I’ve worked outside the home, basically with a career, even while I considered myself a homemaker. A homemaker is all I’ve wanted to be since I was a very little girl. I can’t remember a time in my life I didn’t want to be a woman in her home. I did the career thing in my 20s. It wasn’t without its profit, but it took me close to 4 years after I came home to re-buy into homemaking, to understand it as a glorious work instead of feeling put upon. It took me that long to start viewing it as my vocation.

Never once in my ‘career’ did I feel the invisible connection with women of the past. Not once did I feel rooted. Not once did I–in a Christian way, not a pagan way–feel tied to my ancestors, to the earth, to myself. I always felt like I was pushing against my purpose, even if I couldn’t put it into words.

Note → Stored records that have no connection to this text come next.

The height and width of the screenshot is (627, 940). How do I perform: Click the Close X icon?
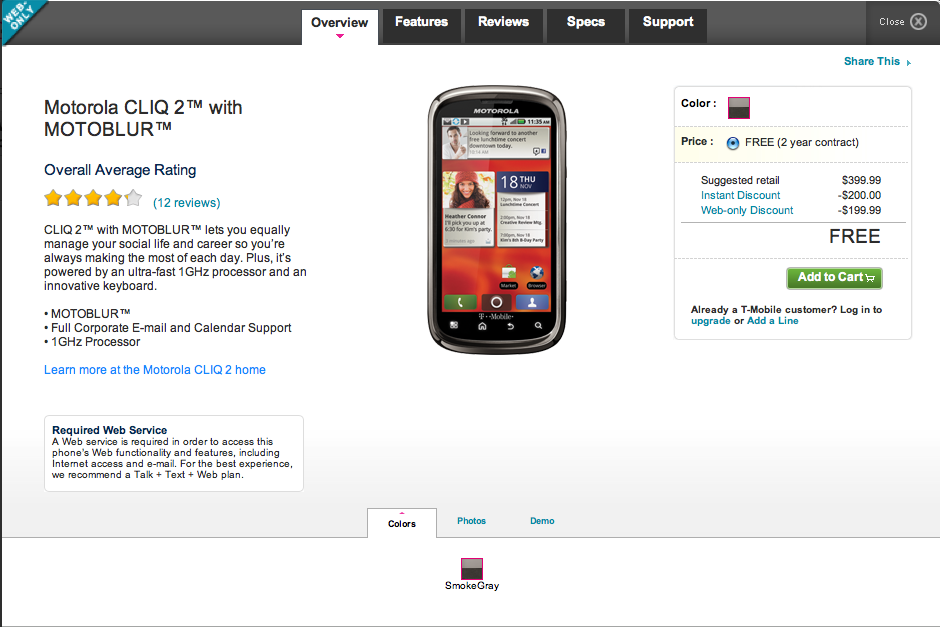(x=918, y=22)
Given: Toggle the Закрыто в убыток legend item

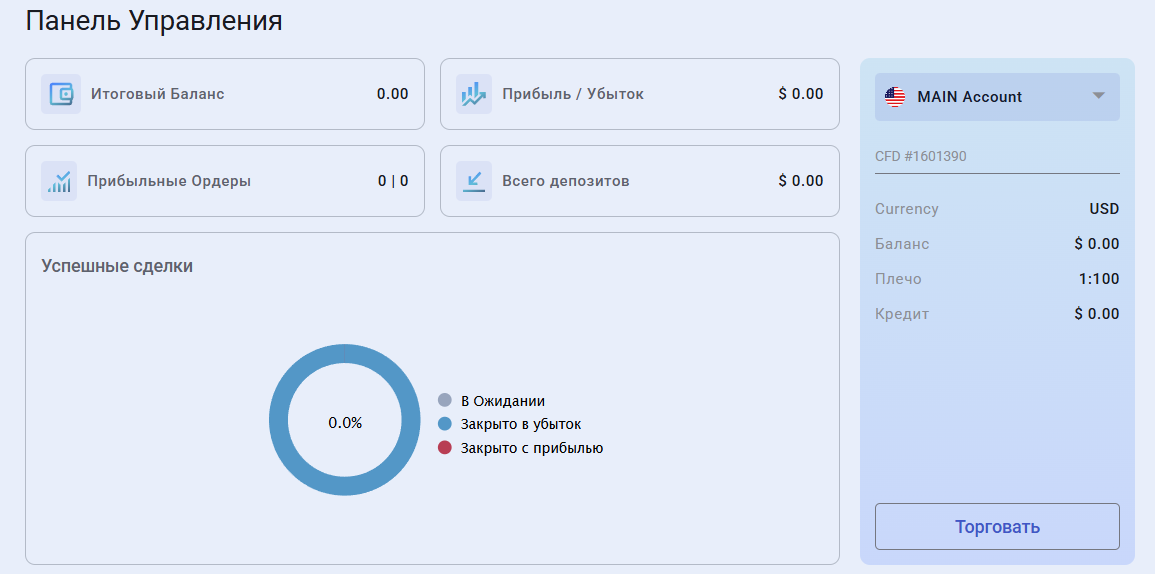Looking at the screenshot, I should click(x=520, y=424).
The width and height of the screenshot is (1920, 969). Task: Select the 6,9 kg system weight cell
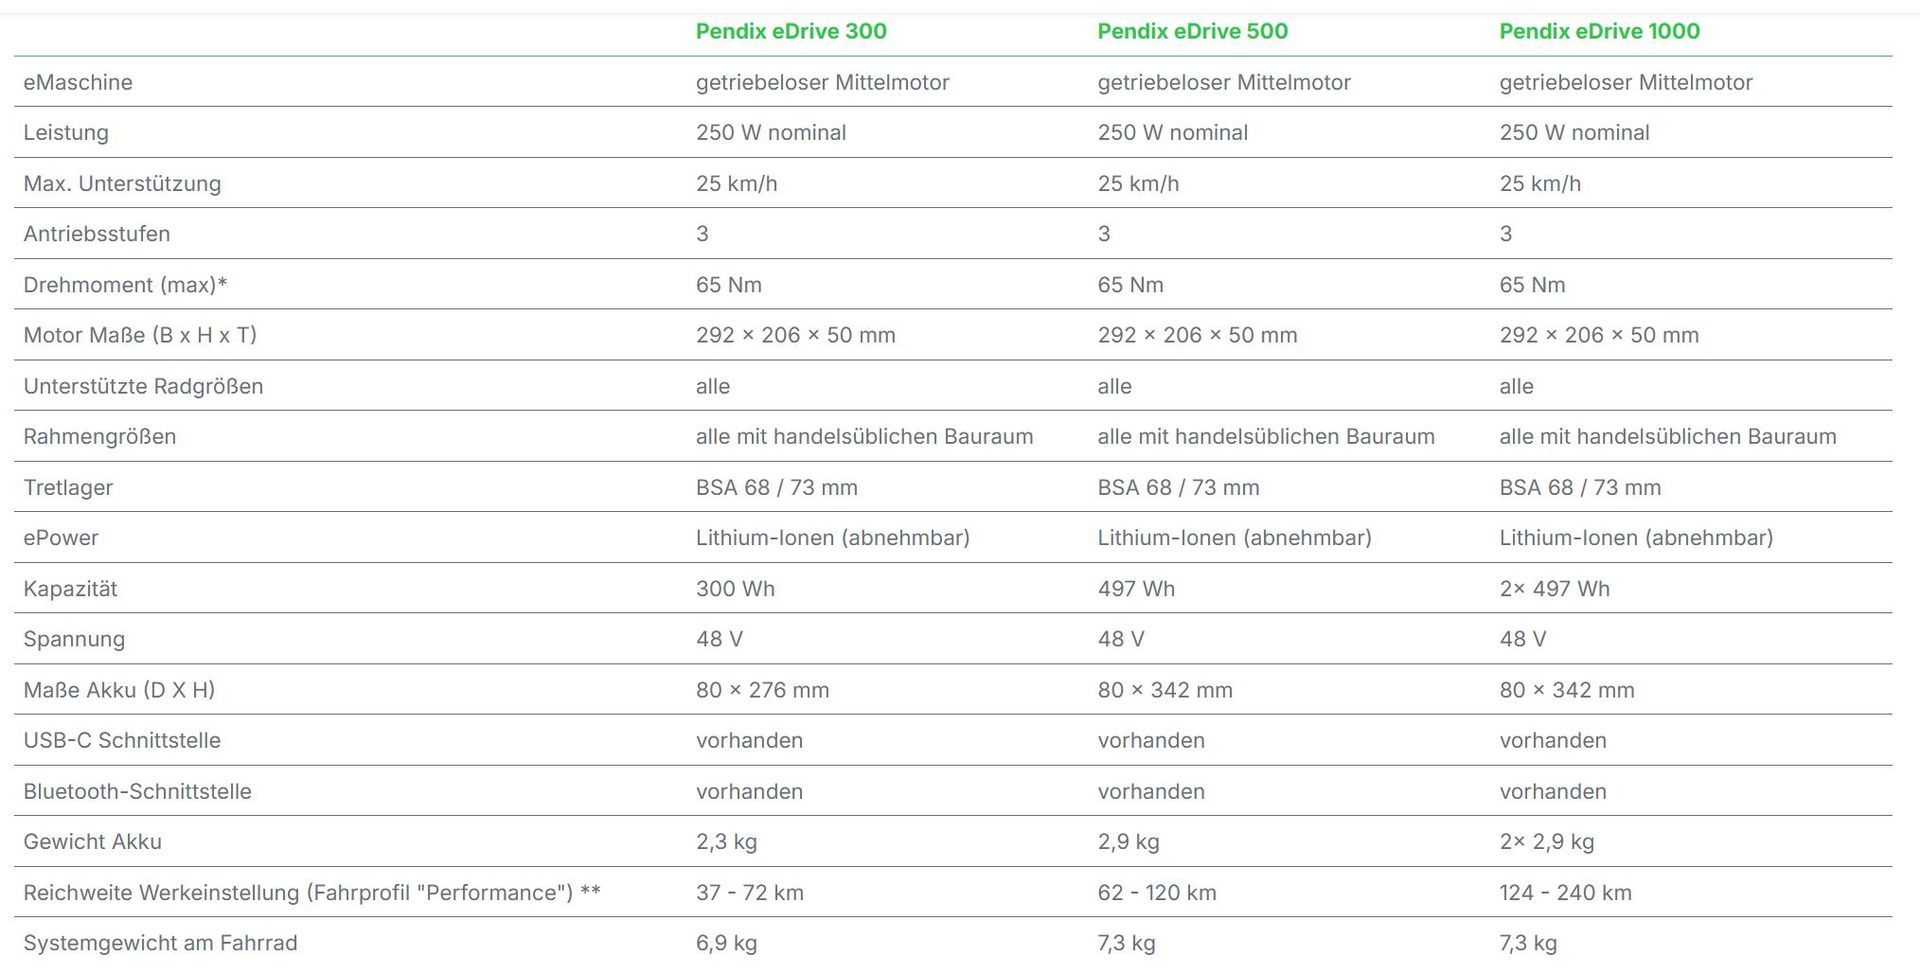click(726, 942)
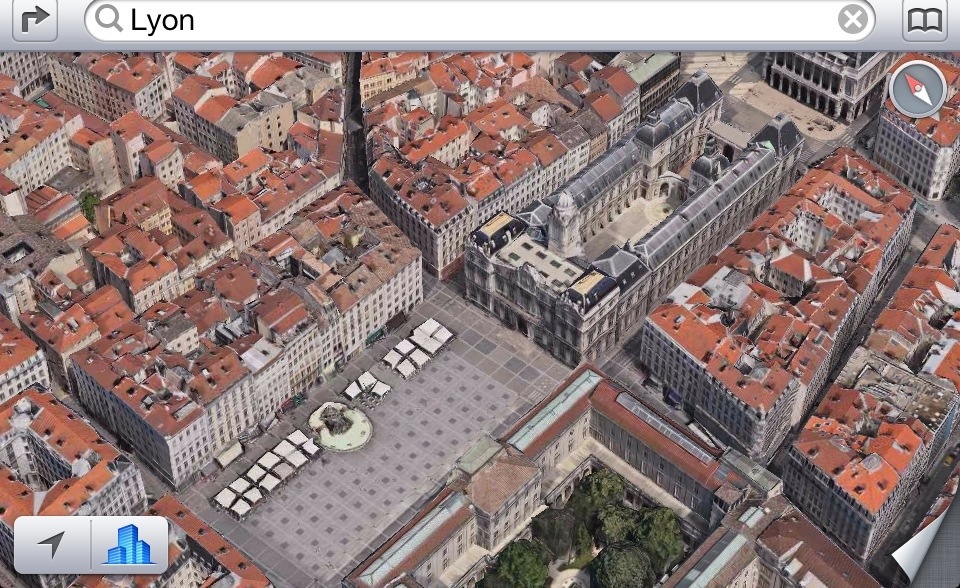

Now, when I cook, clean, do laundry, hug my husband, make our lunches, beautify my home, run errands, bake, laugh with my sisters, share coffee with my Mom, spoil my nieces and nephews, and enjoy my home I feel connected. Hundreds of women, back to the dawn of time, related and unrelated, have done this exact same work. Hundreds of women have passed down wisdom to me. Hundreds of women have kneaded bread, scrubbed clothes, pondered over dinner, sought to manage a budget, grown flowers, and raised up the next generation while honoring the last. Women after women have done this work. I feel like I’ve found my place, my sisterhood, my purpose. Not outside the home, but in it. Not in loudly demanding everyone’s attention, but in quiet mornings set straight and ready for the day, long lingering breakfasts, grilling in our backyard, our stories, our life. Not in focuing on me, but in focusing on him and us. It’s simple. It’s incredibly hard. It’s challenging. It’s calm. Look back, down the line of women, going back to the beginning, there do I see my mothers, my sisters, my kin. And here, in my home, is where I belong.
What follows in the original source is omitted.